Seamos honestos: los baños son un verdadero infierno para los aparatos electrónicos. Hay vapor por todas partes, cambios bruscos de temperatura, y de vez en cuando, algún chorro de agua que no debería estar allí.
Nuestros calentadores infrarrojos están diseñados según las normas IP65. Pero, mira, esa clasificación no es más que un número. No indica si el aparato realmente podrá resistir tres inviernos en un baño húmedo. Por eso, sometemos cada lote a pruebas de envejecimiento en condiciones de alta humedad.
El problema con las zonas húmedas
La humedad es algo sutil. No se queda solo en la superficie del calentador; encuentra pequeños espacios entre las piezas, se infiltra por los sellos y se instala allí. Una vez que la humedad entra, comienza a dañar los terminales del aparato. Además, deteriora el aislamiento del mismo.
Si algún sello falla, se produce un cortocircuito o el elemento calefactor deja de funcionar. Eso no es nada bueno para el cliente.
Para evitar esto, ponemos nuestros calentadores en cámaras de alta humedad y aumentamos la temperatura. De esta manera, simulamos años de uso en un tiempo mucho menor. Probamos hasta que los sellos fallen.
Cómo manejamos el hardware
Alcanzar el nivel IP65 no es tan simple como colocar una junta de goma. Utilizamos silicona de alta calidad y materiales resistentes al calor.

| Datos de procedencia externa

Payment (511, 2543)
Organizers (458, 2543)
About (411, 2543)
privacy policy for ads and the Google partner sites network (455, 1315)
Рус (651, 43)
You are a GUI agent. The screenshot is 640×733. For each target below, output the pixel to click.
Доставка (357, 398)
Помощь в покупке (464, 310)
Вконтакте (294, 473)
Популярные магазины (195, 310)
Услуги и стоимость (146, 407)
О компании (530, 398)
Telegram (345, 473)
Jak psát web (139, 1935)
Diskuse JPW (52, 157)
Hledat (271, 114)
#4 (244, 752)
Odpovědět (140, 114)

También prestamos mucha atención a cómo están colocadas las lámparas. Si hay condensación alrededor de los contactos eléctricos, estamos en problemas. Además, utilizamos vidrio de cuarzo y filamentos halógenos que se calientan rápidamente. Esto evita que se forme condensación, lo cual suele causar daños en los aparatos más económicos.
El problema: calor vs. aire
Pero hay un problema: cuando sellamos algo herméticamente para evitar que entre agua, también atrapamos el calor dentro. Hay menos circulación de aire. Como el interior del chasis se calienta mucho más que en un calentador normal, no podemos usar cables comunes. Utilizamos cables resistentes al calor para que el aislamiento no se derrita mientras la lámpara funciona a plena potencia.
No nos limitamos a probar si el aparato funciona. Lo probamos hasta que falla. Es la única forma de saber exactamente cuándo fallan los sellos, lo que nos permite diseñar el producto de manera óptima antes de que llegue a su almacén.